Working groups of rheumatologists, general practitioners and other experts (with patient representatives involved) are currently working on new or revised sets of guidelines for clinicians for the diagnosis and management of both PMR and GCA. We will include updates on these.
An exploratory cross-sectional study of subclinical vascular damage in patients with polymyalgia rheumatica.
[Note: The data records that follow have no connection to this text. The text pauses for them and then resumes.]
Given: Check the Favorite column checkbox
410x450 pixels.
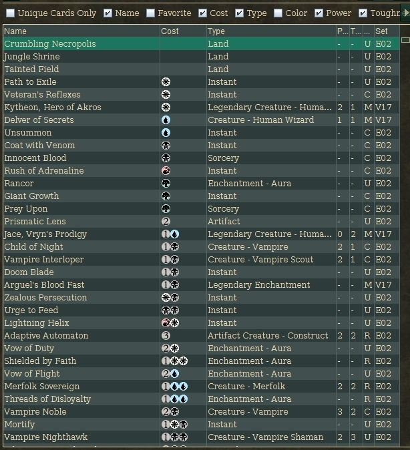Looking at the screenshot, I should coord(150,13).
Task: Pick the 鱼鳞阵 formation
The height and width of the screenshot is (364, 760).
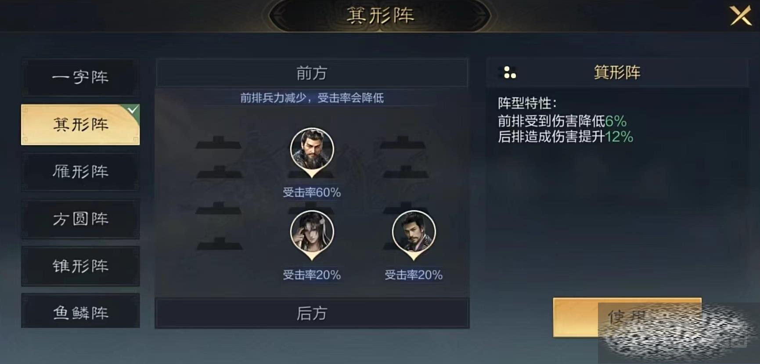Action: point(80,313)
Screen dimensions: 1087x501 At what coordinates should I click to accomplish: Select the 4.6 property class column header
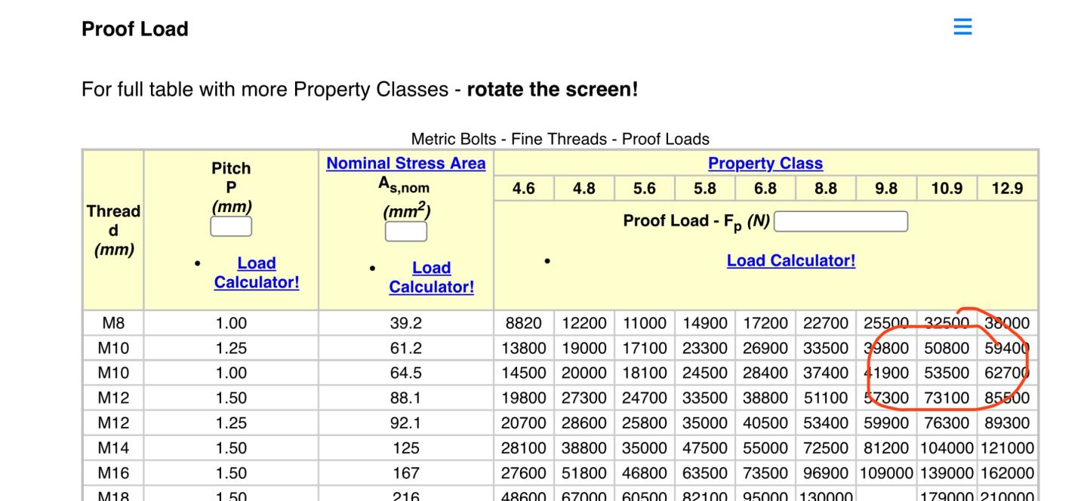tap(524, 189)
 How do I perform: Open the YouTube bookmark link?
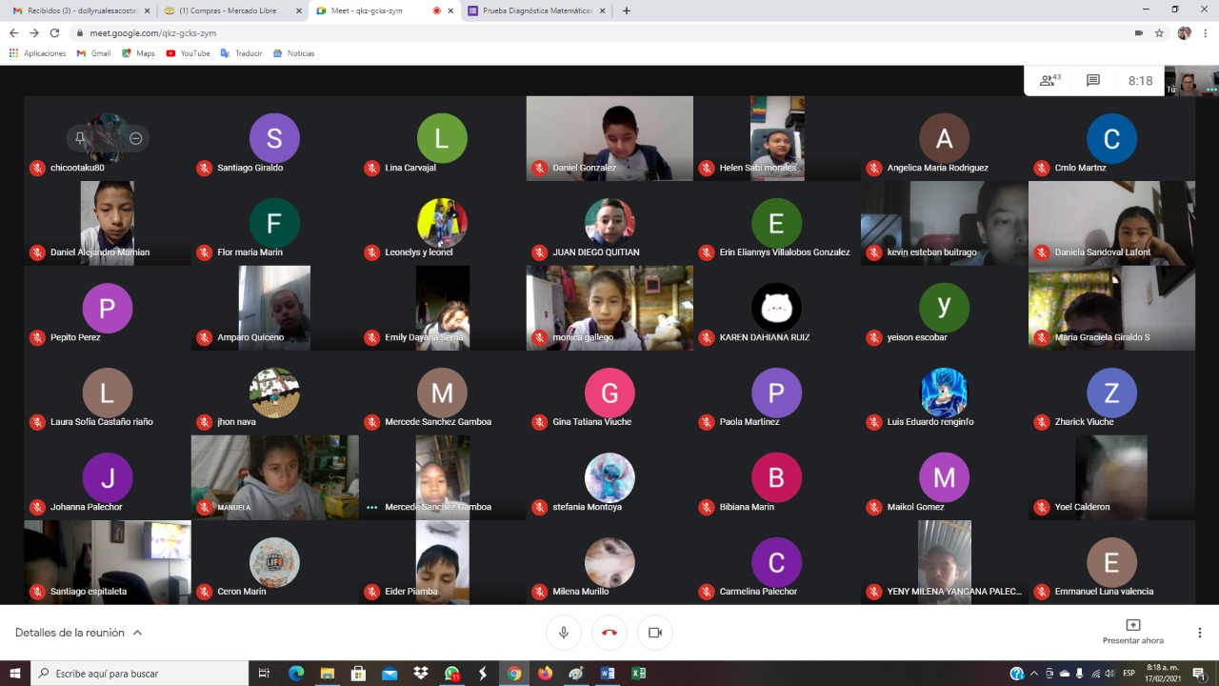189,53
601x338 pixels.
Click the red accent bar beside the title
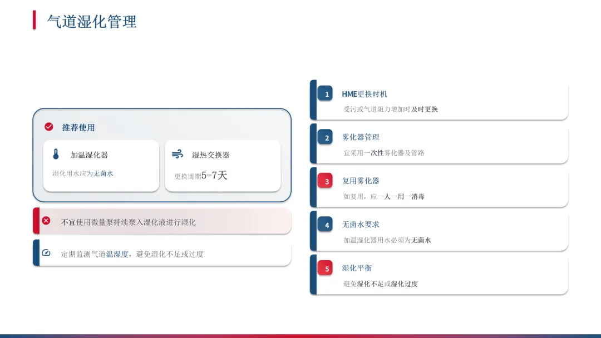tap(34, 20)

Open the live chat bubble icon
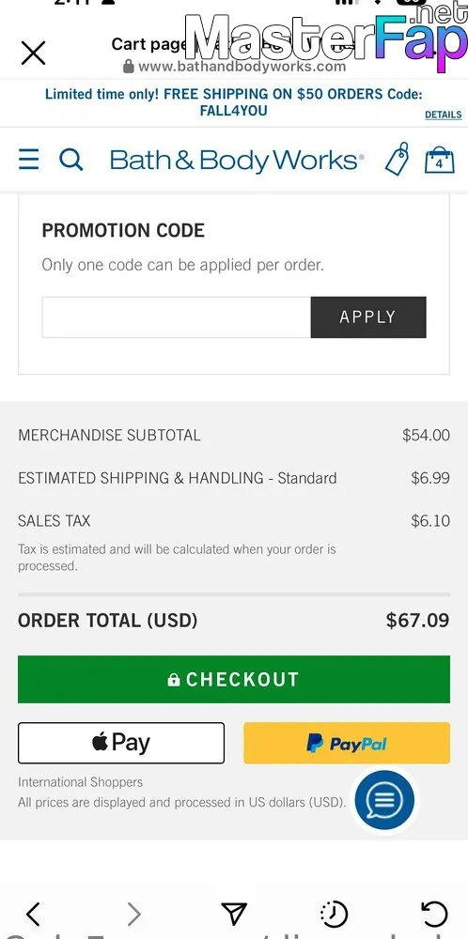[383, 799]
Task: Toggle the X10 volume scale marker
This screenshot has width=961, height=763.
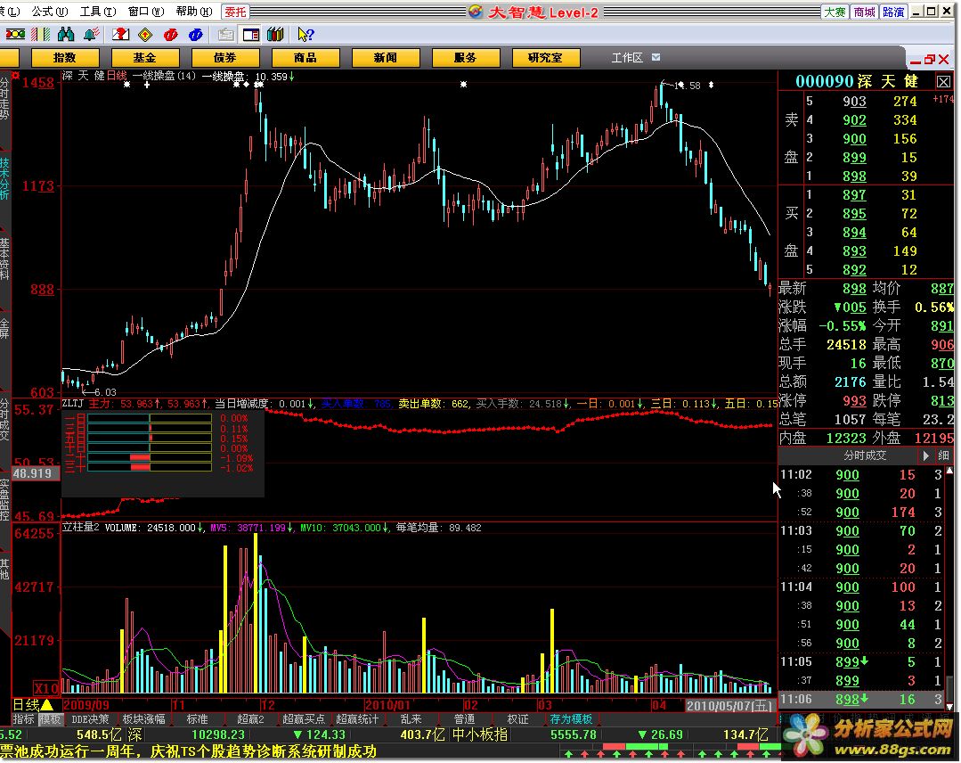Action: click(x=45, y=688)
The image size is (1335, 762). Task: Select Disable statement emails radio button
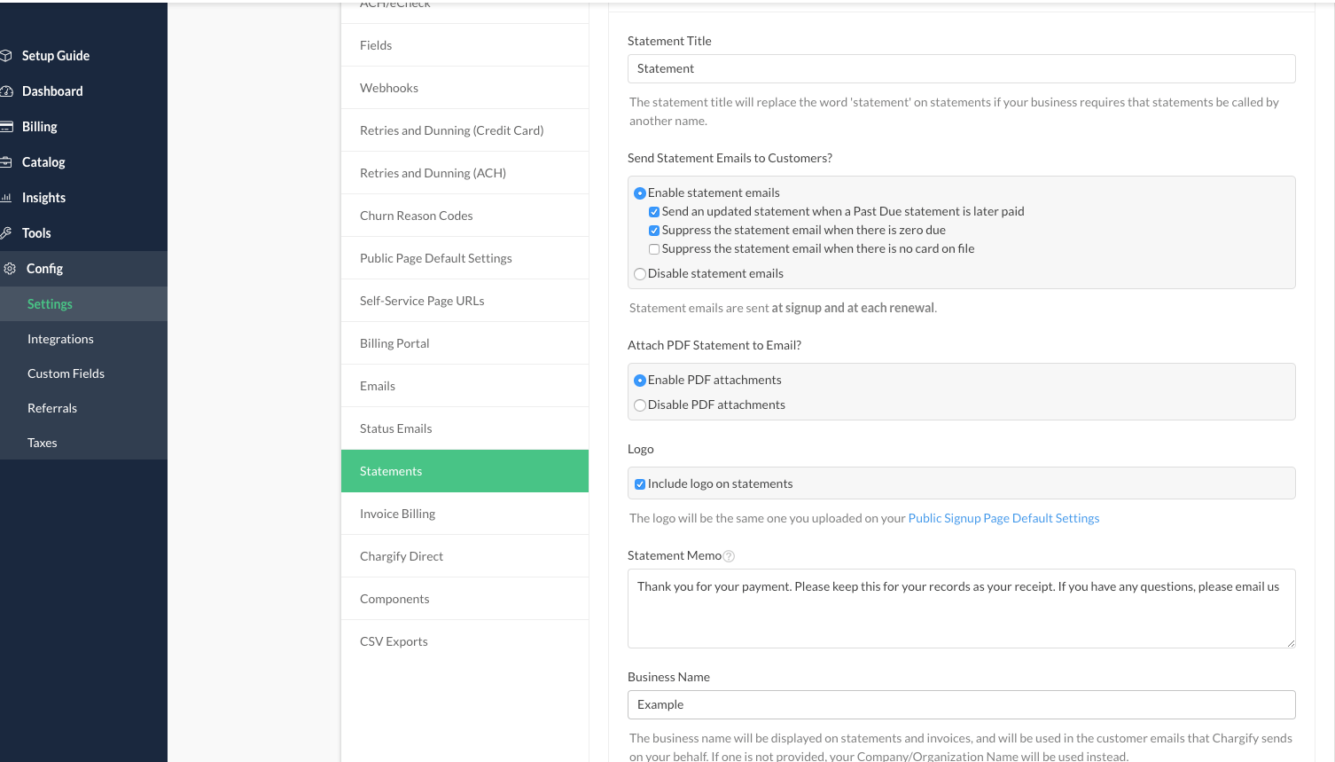point(640,274)
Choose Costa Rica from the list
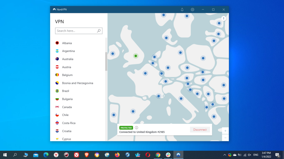284x159 pixels. [68, 123]
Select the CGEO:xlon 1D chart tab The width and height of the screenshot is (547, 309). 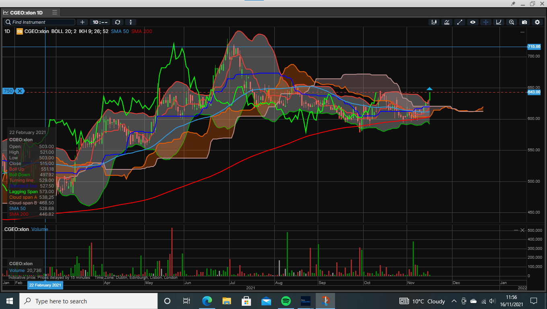[x=25, y=12]
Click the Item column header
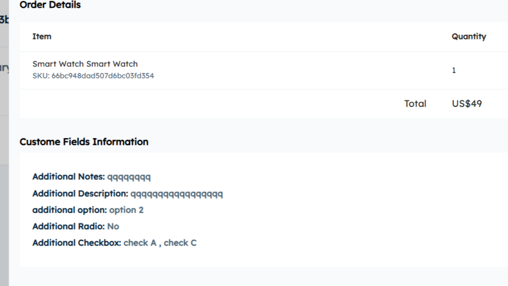Image resolution: width=508 pixels, height=286 pixels. pos(42,37)
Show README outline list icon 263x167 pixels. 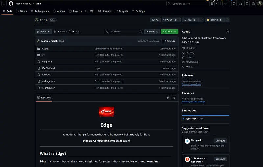click(174, 98)
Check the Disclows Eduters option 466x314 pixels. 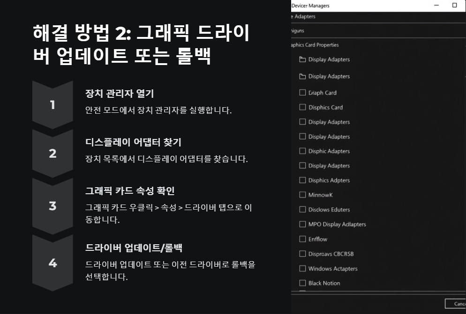[x=302, y=209]
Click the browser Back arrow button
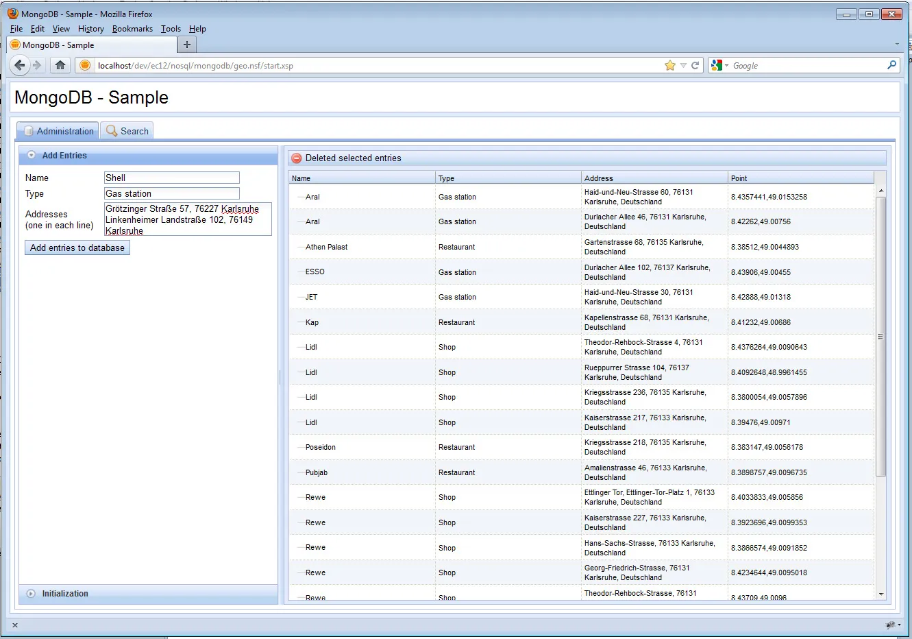 [x=20, y=65]
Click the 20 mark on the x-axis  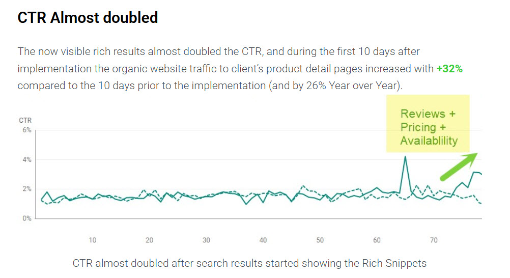[149, 240]
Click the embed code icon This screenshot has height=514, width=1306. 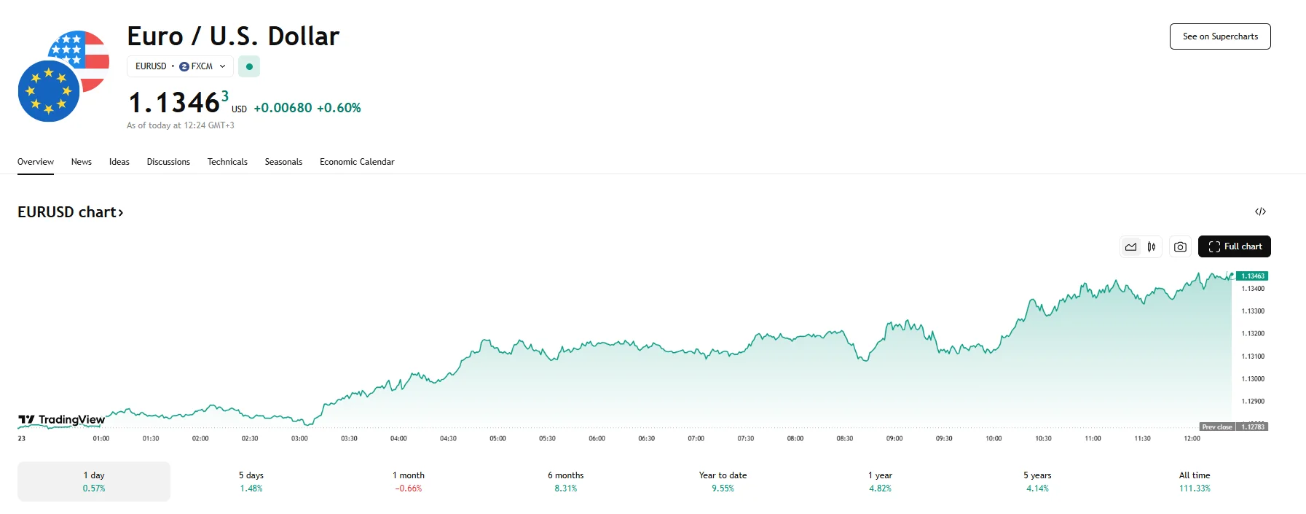(1260, 211)
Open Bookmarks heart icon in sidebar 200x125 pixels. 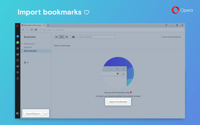pyautogui.click(x=18, y=61)
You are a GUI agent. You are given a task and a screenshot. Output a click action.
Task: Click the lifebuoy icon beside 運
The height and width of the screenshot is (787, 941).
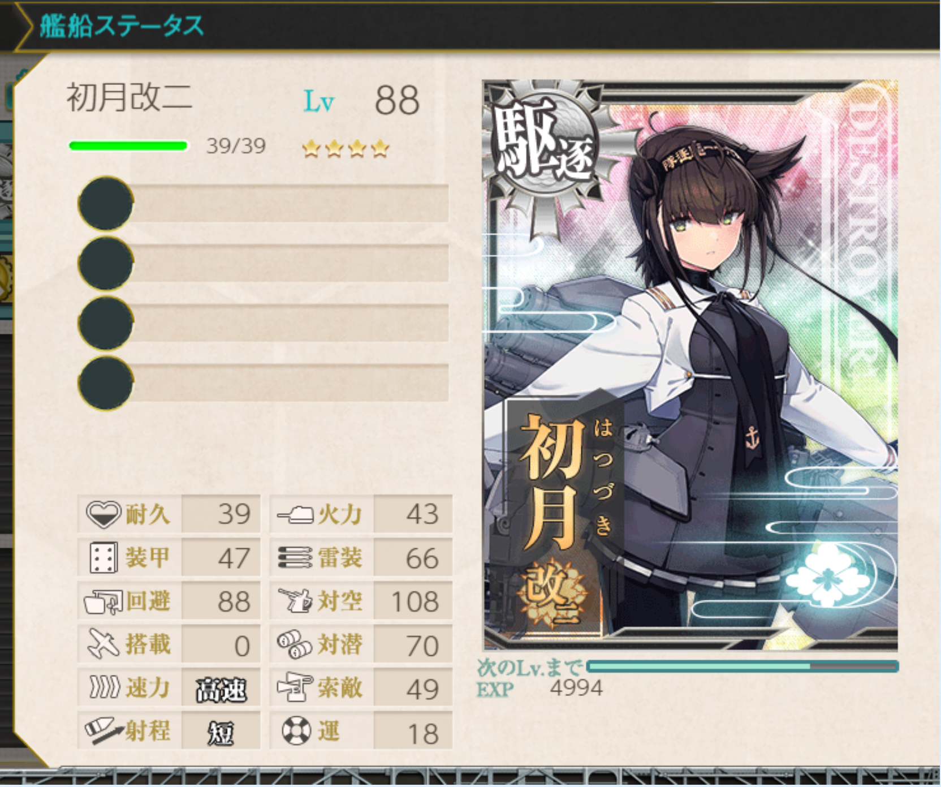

Featured paper January 2021
Authors: Rossana Scrivo , Valeria Silvestri, Francesco Ciciarello, Paola Sessa, Iolanda Rutigliano, Cristina Sestili, Giuseppe La Torre, Cristiana Barbati, Alessio Altobelli, Cristiano Alessandri, Fulvia Ceccarelli, Manuela Di Franco, Roberta Priori, Valeria Riccieri, Antonio Sili Scavalli, Francesca Romana Spinelli, Luciano Agati, Francesco Fedele, Bruno Gossetti, Fabrizio Conti, Guido Valesini
Journal: Scientific Reports
Date of publication: July 2020
Digital Object Identifier: https://doi.org/10.1038/s41598-020-68215-8
Description of the research:
The question: Do people with PMR have damage to their blood vessels?
How did they approach the problem?
They measured parameters acquired by imaging techniques (thickness of the carotid artery in the neck -IMT, stiffness of the arteries – CAVI, size of the aorta in the tummy – APAD) and blood tests for chemicals (leptin, adiponectin and resistin) secreted by body fat in people with PMR and compared them to people without PMR (but who had other major risk of cardiovascular disease – people with hypertension, diabetes, high cholesterol, obesity and cigarette smokers).
What did they find?
They recruited 48 individuals with PMR and 56 with controls with major cardiovascular risk factors. The only meaningful difference between the two groups was the exposure to prednisolone. The individuals with PMR had been treated with an average 7 mg of prednisolone for over 28 months. All three measurements acquired by imaging techniques were meaningfully worse in individuals with PMR and two of the three chemical levels (leptin and adiponectin) were also higher in individuals with PMR.
Limitations of the study
• They diagnosed PMR using a criteria formulated in 2012. Since then, there have been some publications that a number of people with PMR may also have had GCA to begin with. So it is possible that some of their PMR group may have had GCA. Nevertheless, the findings are significant.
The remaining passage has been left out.